TASK PROMPT: Your copy of the data should match it exactly, leaving out only the pictures.

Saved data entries
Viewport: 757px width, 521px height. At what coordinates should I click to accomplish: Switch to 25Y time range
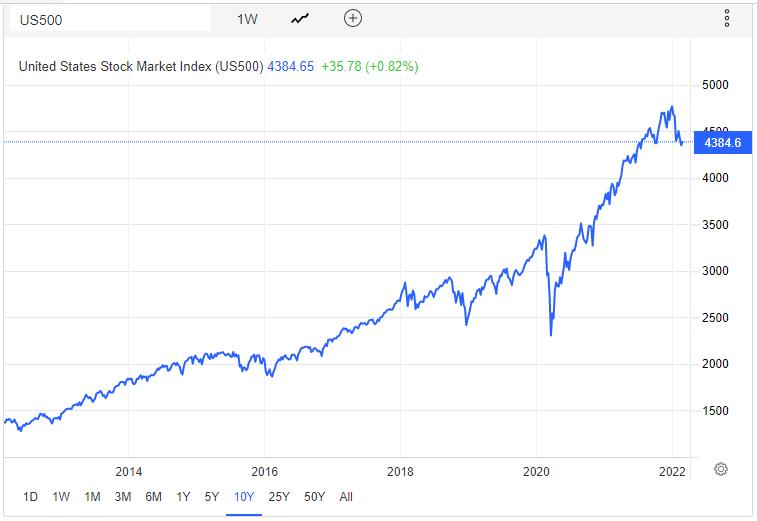279,496
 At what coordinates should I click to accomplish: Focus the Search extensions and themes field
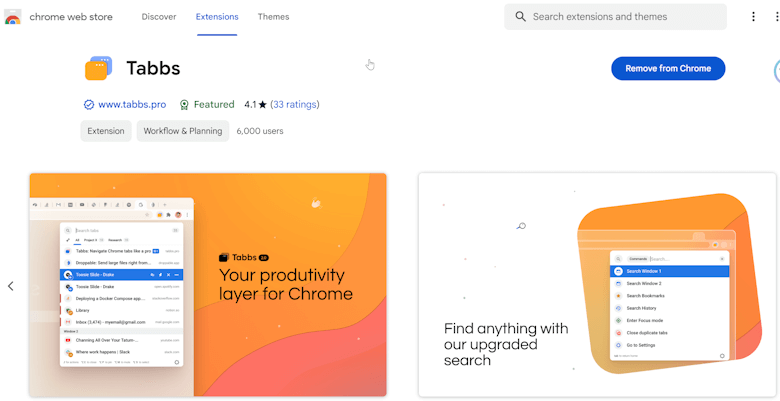click(615, 17)
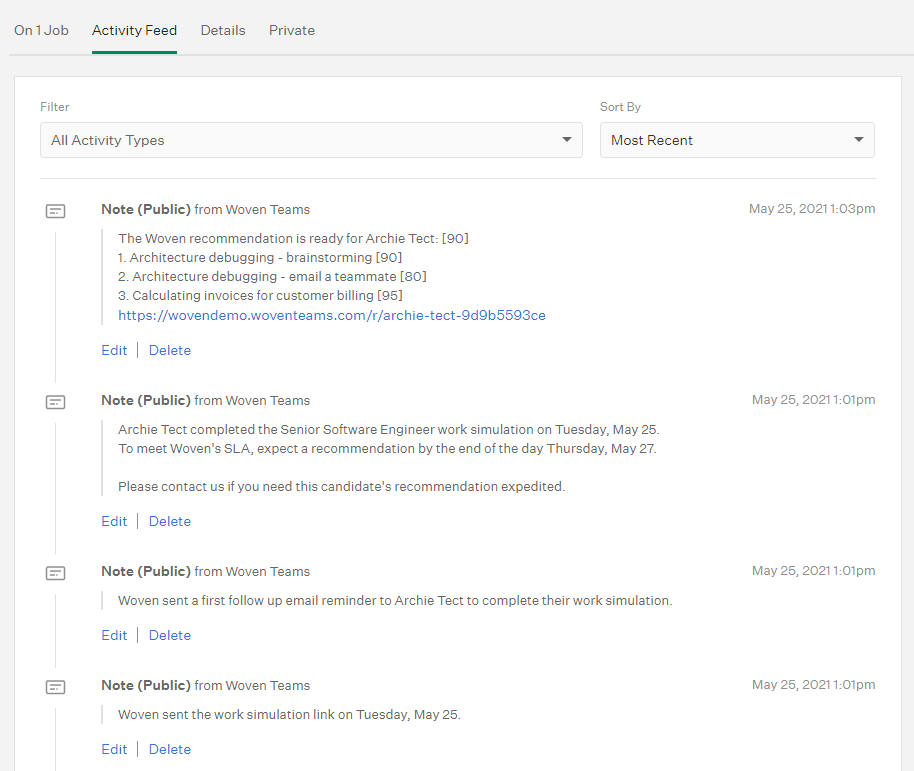Click note icon beside follow up reminder note
This screenshot has width=914, height=771.
click(55, 573)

OUTPUT FOR THIS TASK:
Viewport: 757px width, 521px height. At what coordinates should I click to accomplish: Switch to 25Y time range
279,496
 At what coordinates should I click to accomplish: Focus the Search extensions and themes field
click(615, 17)
Click note icon beside follow up reminder note
This screenshot has width=914, height=771.
click(55, 573)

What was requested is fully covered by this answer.